Internet pioneer Yahoo on Tuesday admitted that all 3 billion of its accounts were hacked in a 2013 data theft, tripling its earlier estimate one million accounts and sharply increasing the legal challenge of its new owner, Verizon Communications Inc.

According to the company, all of its 3 billion accounts were impacted, not 1 billion as earlier thought, including all people who have Yahoo emails, and all people who had registered for any other Yahoo service like Flickr or fantasy sports.

The news expands the likely number and claims of class action lawsuits by shareholders and Yahoo account holders. Yahoo already faced at least 41 consumer class-action lawsuits in US federal and state courts, according to company securities filing in May.

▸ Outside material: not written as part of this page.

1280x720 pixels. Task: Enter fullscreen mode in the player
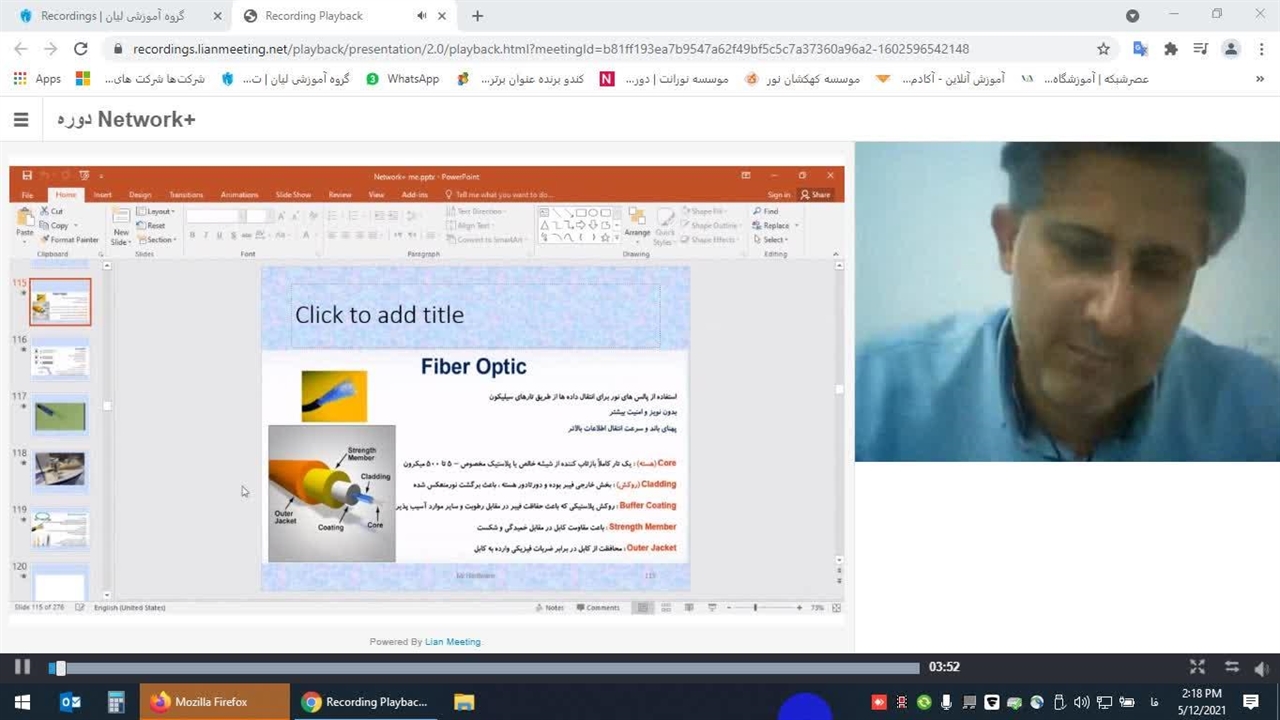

Yahoo, now part of Verizon subsidiary Oath, also announced that it is providing notice to additional user accounts affected by an August 2013 data theft previously disclosed by the company on 14 December 2016. At that time, Yahoo had said more than one billion of the approximately three billion accounts existing in 2013 had likely been affected.

Yahoo was acquired by Verizon for $4.5 billion and merged with AOL and made it a part of Oath Inc, a fully-owned subsidiary of Verizon Communications' Media and Telematics division.

However, in 2016, Yahoo said it took action to protect all accounts, including directly notifying impacted users identified at the time, requiring password changes and invalidating unencrypted security questions and answers so that they could not be used to access an account. Yahoo also notified users via a notice on its website.

Yahoo said the revelations came subsequent to its acquisition by Verizon, and that during integration, the company obtained new intelligence and following an investigation with the assistance of outside forensic experts, it has now come to light that all Yahoo user accounts were affected by the August 2013 theft.

While this is not a new security issue, Yahoo is sending email notifications to the additional affected user accounts. The investigation indicates that the user account information that was stolen did not include passwords in clear text, payment card data, or bank account information, a company filing said.

Yahoo said it is continuing to work closely with law enforcement.

"Verizon is committed to the highest standards of accountability and transparency, and we proactively work to ensure the safety and security of our users and networks in an evolving landscape of online threats," said Chandra McMahon, chief information security officer, Verizon.

"Our investment in Yahoo is allowing that team to continue to take significant steps to enhance their security, as well as benefit from Verizon's experience and resources."

According to attorneys, the news would likely add to the number and claims of class action lawsuits by shareholders and Yahoo account holders.